A MOTHER of five has won an extra €2 million in a shock divorce ruling that could force ex-partners to pay their former spouses additional monies if their wealth increases after they split up.
The High Court judgment means financial settlements in divorce cases can be re-negotiated at any time and also means ex-partners are liable for maintenance even after they die.
Last night, legal experts said the ruling creates a new precedent in Irish divorce law, obliging ex-partners to support their former spouses for life, making full and final agreements impossible.
“In the past it was suggested that the opportunity for further provision in a divorce settlement ended with the granting of the decree of divorce,” said family law expert and solicitor Geoffrey Shannon. “This case suggests that this might not necessarily be the position. This means parties in divorce cases can effectively get another bite of the cherry after their divorce and it will send shivers down the spine of those who think their settlements are final.”

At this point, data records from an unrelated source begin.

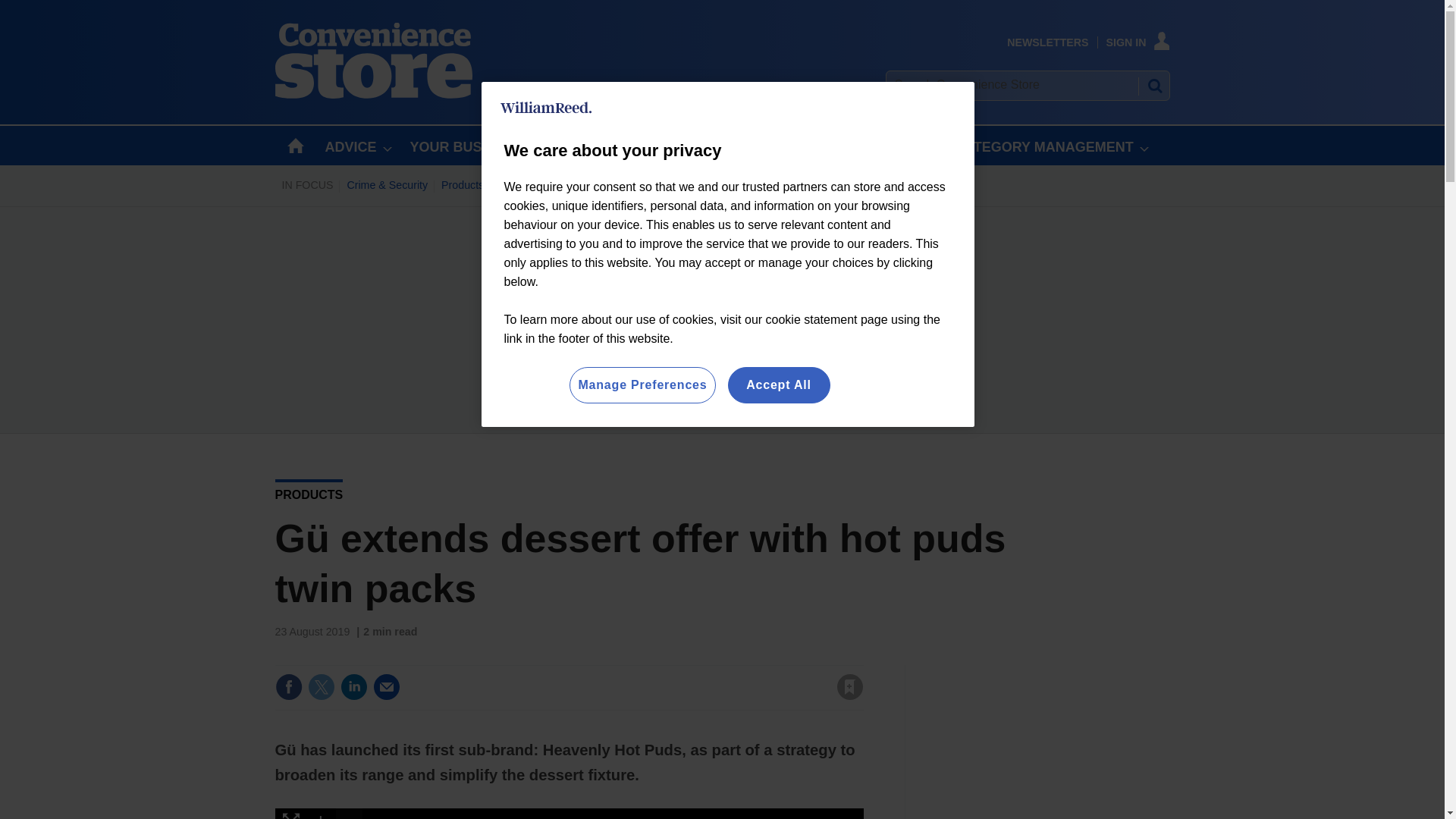
Site name (373, 93)
Share this on Twitter (320, 687)
Share this on Facebook (288, 687)
NEWSLETTERS (1047, 42)
Post Office Horizon (587, 184)
Convenience Store Vision (831, 184)
Products in Depth (483, 184)
William Reed (545, 107)
Category Management (701, 184)
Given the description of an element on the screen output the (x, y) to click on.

The case centres on a pair, who cannot be named for legal reasons, who married in 1979, had five children and divorced in 2000. At the time of their divorce, the court ordered the businessman husband to pay £48,500 a year to his wife and children. The settlement was based on his wealth at the time of the divorce but after the split he sold his business and became richer. The High Court ruled the man must pay his wife a one-off lump sum of €2m to reflect this increase.
Previously, parties in marriage breakdowns could come to a financial settlement at the first stage of splitting up — the decree of judicial separation — or the final step called a decree of divorce. The agreement made at the time of a decree of divorce was thought to be final but the High Court has now said settlements can be re-negotiated as ex-partners have an obligation to support their spouses for life.
Mr Shannon, whose book on 10 years of Irish divorce law comes out this year, said the ruling would benefit ex-wives struggling to support their families. “What you are looking at is divorce Irish-style and it's different from the reality in other jurisdictions because we have a life-long spousal support obligation,” said Mr Shannon.